John Gudyill led the way to the stone hall, where Lady Margaret was fidgeting about, superintending, arranging, and re-forming the preparations made for the reception of the celebrated Claverhouse, whom one party honoured and extolled as a hero, and another execrated as a bloodthirsty oppressor.
“Did I not tell you,” said Lady Margaret to her principal female attendant—“did I not tell you, Mysie, that it was my especial pleasure on this occasion to have every thing in the precise order wherein it was upon that famous morning when his most sacred majesty partook of his disjune at Tillietudlem?”
“Doubtless, such were your leddyship’s commands, and to the best of my remembrance”—was Mysie answering, when her ladyship broke in with, “Then wherefore is the venison pasty placed on the left side of the throne, and the stoup of claret upon the right, when ye may right weel remember, Mysie, that his most sacred majesty with his ain hand shifted the pasty to the same side with the flagon, and said they were too good friends to be parted?”
“I mind that weel, madam,” said Mysie; “and if I had forgot, I have heard your leddyship often speak about that grand morning sin’ syne; but I thought every thing was to be placed just as it was when his majesty, God bless him, came into this room, looking mair like an angel than a man, if he hadna been sae black-a-vised.”
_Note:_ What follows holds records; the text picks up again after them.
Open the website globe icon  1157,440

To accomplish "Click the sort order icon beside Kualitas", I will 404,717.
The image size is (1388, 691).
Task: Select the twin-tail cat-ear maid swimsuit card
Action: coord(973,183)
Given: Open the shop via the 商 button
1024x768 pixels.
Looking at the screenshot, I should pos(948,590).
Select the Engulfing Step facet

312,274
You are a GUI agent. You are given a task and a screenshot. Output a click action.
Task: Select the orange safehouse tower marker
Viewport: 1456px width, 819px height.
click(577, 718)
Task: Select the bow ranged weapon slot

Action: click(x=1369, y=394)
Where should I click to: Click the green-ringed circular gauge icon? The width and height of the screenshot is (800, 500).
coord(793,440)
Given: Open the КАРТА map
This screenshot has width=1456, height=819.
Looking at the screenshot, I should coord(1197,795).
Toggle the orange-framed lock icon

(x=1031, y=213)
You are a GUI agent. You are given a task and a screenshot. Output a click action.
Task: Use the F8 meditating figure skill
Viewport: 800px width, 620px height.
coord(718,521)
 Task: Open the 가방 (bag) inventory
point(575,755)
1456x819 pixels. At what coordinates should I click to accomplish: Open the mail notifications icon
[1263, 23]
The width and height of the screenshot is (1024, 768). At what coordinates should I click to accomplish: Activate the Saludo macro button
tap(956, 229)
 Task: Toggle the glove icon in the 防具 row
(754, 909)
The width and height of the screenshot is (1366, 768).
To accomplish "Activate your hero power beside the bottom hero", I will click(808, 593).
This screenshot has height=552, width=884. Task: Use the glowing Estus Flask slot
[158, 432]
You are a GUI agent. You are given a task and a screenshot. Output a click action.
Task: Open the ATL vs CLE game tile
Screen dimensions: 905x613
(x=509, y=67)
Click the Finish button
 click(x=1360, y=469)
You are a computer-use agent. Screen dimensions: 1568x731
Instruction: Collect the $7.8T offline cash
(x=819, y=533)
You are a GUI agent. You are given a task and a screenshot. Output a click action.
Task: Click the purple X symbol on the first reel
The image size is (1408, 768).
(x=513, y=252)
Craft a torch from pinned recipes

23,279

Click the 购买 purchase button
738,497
“Then ye thought nonsense, Mysie; for in whatever way his most sacred majesty ordered the position of the trenchers and flagons, that, as weel as his royal pleasure in greater matters, should be a law to his subjects, and shall ever be to those of the house of Tillietudlem.”
“Weel, madam,” said Mysie, making the alterations required, “it’s easy mending the error; but if every thing is just to be as his majesty left it, there should be an unco hole in the venison pasty.”
At this moment the door opened.
“Who is that, John Gudyill?” exclaimed the old lady. “I can speak to no one just now.—Is it you, my dear brother?” she continued, in some surprise, as the Major entered; “this is a right early visit.”
“Not more early than welcome, I hope,” replied Major Bellenden, as he saluted the widow of his deceased brother; “but I heard by a note which Edith sent to Charnwood about some of her equipage and books, that you were to have Claver’se here this morning, so I thought, like an old firelock as I am, that I should like to have a chat with this rising soldier. I caused Pike saddle Kilsythe, and here we both are.”
“And most kindly welcome you are,” said the old lady; “it is just what I should have prayed you to do, if I had thought there was time. You see I am busy in preparation. All is to be in the same order as when”—“The king breakfasted at Tillietudlem,” said the Major, who, like all Lady Margaret’s friends, dreaded the commencement of that narrative, and was desirous to cut it short,—“I remember it well; you know I was waiting on his majesty.”
“You were, brother,” said Lady Margaret; “and perhaps you can help me to remember the order of the entertainment.”
“Nay, good sooth,” said the Major, “the damnable dinner that Noll gave us at Worcester a few days afterwards drove all your good cheer out of my memory.—But how’s this?—you have even the great Turkey-leather elbow-chair, with the tapestry cushions, placed in state.”
“The throne, brother, if you please,” said Lady Margaret, gravely.
“Well, the throne be it, then,” continued the Major. “Is that to be Claver’se’s post in the attack upon the pasty?”
“No, brother,” said the lady; “as these cushions have been once honoured by accommodating the person of our most sacred Monarch, they shall never, please Heaven, during my life-time, be pressed by any less dignified weight.”
“You should not then,” said the old soldier, “put them in the way of an honest old cavalier, who has ridden ten miles before breakfast; for, to confess the truth, they look very inviting. But where is Edith?”
“On the battlements of the warder’s turret,” answered the old lady, “looking out for the approach of our guests.”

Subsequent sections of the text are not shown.